500 g samples of the coal thus dried and crushed were cleaned at high solids content (about 57%) in water in a laboratory attrition scrubber at 2400 rpm. After sieving, the coal was de-sludged either by decantation or with a laboratory hydrocyclone with a diameter of 30 mm. When a hydrocyclone was used, the remaining sample after screening the material over 100 mesh was sent through the hydrocyclone with approx. 5% solids. The overflow from this treatment was passed through again, and the heavier fraction from both the first and second separations was mixed and also rerun. The overflows from both rounds were mixed. The over run was again mixed with the material over 100 mesh. All samples were prepared using the method described in US Patent No. 4,304,573. The following reagents were used:

During the cleaning, 4.5 kg/tonne "Marasperse" dispersant (lignin sulphonate) was used. For comparative purposes, samples were prepared in the form in which they were received, or simply ground or de-slimed before preparation.

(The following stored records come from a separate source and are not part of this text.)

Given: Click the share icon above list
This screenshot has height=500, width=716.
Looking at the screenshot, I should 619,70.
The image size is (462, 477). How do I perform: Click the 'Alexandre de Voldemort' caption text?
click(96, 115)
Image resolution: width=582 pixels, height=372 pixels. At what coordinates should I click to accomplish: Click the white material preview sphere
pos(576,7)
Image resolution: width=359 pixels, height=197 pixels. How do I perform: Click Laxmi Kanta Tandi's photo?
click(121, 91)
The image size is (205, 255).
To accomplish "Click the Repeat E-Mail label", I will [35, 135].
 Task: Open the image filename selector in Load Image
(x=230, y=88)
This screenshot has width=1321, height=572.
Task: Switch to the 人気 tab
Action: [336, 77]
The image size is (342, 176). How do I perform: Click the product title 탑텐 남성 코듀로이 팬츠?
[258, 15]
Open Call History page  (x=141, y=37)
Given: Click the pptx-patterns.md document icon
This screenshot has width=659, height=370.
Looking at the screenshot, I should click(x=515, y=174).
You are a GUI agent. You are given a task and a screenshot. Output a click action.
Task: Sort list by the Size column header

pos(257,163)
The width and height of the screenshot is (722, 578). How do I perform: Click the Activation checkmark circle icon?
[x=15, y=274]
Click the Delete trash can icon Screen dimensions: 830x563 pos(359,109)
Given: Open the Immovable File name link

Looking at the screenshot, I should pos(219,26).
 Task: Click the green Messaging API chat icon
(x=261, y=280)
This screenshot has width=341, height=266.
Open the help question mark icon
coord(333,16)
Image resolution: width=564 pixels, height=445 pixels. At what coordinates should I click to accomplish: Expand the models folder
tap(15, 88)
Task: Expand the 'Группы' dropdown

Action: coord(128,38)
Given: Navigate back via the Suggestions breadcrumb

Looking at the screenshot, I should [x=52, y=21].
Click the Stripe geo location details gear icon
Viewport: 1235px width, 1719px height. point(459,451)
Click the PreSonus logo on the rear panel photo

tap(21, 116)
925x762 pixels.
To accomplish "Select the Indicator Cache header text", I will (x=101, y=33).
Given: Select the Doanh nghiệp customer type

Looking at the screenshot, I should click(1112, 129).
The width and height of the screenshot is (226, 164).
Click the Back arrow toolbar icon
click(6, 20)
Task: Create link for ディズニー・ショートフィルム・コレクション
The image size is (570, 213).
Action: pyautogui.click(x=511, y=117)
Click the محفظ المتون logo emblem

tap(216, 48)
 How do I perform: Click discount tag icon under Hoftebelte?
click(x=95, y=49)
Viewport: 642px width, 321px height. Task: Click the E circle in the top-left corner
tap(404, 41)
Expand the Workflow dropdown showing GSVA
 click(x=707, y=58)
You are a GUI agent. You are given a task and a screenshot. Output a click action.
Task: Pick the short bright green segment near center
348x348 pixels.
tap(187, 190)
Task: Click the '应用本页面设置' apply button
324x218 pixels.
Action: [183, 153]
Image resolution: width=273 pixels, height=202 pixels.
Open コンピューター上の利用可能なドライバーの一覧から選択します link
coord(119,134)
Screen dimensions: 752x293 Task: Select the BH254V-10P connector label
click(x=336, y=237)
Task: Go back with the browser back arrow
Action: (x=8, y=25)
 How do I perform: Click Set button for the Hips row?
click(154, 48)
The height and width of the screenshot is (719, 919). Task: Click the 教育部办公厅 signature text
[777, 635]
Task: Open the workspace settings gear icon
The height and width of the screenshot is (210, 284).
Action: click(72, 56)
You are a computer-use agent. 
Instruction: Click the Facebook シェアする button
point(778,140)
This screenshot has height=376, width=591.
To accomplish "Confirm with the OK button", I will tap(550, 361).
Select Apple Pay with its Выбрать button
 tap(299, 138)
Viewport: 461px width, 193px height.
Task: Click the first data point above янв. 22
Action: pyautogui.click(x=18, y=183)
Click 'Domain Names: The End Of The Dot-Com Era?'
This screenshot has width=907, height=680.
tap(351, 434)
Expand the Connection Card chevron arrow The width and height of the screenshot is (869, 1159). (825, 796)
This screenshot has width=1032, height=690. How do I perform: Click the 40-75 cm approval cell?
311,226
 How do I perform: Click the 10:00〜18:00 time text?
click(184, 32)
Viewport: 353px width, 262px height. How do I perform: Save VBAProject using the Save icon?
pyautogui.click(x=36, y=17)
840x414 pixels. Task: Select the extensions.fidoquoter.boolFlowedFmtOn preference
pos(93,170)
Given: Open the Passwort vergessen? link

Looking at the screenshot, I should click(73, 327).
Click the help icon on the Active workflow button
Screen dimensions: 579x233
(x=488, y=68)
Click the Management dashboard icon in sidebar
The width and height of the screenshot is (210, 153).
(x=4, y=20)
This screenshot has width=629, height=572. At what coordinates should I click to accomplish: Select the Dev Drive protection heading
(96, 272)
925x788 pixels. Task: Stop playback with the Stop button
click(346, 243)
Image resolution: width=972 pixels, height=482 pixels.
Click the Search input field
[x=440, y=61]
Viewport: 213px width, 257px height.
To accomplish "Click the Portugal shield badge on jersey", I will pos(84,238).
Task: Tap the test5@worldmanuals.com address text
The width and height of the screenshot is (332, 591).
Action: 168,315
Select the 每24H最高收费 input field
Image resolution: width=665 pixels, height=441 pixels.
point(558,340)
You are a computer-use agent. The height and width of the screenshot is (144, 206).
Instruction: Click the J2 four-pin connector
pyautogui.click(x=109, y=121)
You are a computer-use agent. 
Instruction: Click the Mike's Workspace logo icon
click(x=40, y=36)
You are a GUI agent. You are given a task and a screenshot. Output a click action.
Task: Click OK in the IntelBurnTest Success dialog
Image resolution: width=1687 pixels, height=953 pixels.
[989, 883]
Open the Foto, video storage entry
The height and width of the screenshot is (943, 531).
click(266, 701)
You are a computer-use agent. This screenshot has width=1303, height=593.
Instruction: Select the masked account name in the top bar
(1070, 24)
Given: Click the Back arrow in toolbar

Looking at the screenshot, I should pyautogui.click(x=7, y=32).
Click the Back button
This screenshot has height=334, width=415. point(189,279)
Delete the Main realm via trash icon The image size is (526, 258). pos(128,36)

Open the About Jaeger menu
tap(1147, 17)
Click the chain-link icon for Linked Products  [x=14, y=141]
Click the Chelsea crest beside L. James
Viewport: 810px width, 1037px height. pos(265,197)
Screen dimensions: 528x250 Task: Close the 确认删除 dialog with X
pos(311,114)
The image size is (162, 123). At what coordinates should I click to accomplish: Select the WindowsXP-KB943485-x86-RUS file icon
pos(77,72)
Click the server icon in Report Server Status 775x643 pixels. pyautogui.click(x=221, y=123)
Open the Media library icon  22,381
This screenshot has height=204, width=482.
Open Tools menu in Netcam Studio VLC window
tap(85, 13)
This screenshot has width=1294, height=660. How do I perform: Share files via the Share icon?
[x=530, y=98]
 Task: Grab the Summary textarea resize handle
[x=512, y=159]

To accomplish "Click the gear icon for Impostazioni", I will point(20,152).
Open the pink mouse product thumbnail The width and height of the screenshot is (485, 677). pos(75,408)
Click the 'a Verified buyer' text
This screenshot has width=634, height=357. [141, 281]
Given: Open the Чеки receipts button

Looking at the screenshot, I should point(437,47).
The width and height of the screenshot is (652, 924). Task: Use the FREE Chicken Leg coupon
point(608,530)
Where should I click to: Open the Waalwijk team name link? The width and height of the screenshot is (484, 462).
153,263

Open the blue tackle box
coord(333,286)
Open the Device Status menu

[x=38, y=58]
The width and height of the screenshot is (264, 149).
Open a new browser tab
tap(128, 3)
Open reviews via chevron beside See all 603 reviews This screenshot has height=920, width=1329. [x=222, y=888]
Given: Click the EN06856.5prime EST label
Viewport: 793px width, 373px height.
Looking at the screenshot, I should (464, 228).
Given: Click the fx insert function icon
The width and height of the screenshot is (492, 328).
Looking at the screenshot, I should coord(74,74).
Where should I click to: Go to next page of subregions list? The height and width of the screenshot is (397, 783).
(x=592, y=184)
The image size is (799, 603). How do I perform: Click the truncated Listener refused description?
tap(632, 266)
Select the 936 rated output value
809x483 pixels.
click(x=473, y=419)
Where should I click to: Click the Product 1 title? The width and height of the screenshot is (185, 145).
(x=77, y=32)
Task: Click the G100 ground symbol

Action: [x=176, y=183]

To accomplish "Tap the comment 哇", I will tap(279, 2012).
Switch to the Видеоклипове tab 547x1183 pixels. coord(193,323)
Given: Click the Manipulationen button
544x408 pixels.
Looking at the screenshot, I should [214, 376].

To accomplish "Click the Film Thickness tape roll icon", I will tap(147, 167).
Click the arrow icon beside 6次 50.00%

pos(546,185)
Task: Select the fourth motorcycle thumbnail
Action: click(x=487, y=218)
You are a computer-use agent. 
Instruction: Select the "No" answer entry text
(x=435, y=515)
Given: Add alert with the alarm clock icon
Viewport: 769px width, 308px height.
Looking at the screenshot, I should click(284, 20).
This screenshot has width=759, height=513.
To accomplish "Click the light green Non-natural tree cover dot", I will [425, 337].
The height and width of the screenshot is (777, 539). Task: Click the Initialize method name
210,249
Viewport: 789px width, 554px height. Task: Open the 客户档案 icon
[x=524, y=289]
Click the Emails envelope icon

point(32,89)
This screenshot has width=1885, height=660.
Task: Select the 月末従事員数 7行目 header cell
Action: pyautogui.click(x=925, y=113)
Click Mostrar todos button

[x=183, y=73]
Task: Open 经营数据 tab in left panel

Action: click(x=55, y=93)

The test results are summarized in table 2 below.

Claims (8)

1. Procedure for modifying the surfaces of oxidized coal, characterized by the following steps: (i) coal with oxidized surfaces is subjected to high shear agitation in water, and (ii) the produced coal mixture is de-sludged. 2. Procedure for settling oxidized coal, characterized in that coal that has been modified in accordance with claim 1 is brought to settlement by foam flotation and that the settled coal is extracted. 3. Method according to claim 2, characterized in that the foam flotation comprises adding the modified carbon to a surface treatment mixture consisting of a polymerizable monomer, a catalyst and a liquid, organic carrier. 4. Process according to claim 3, characterized in that the polymerizable monomer is tall oil, the catalyst comprises copper (I) nitrate and the liquid, organic carrier is fuel oil. 5. Method according to claim 1, characterized in that the desludging is carried out in a hydrocyclone. 6. Modified coal product, characterized in that it is produced by the method according to claim 1. 7. Prepared coal product, ' characterized by the fact that it is produced by the method according to claim 2. 8. Prepared coal product, characterized in that it is produced by the method according to claim 3.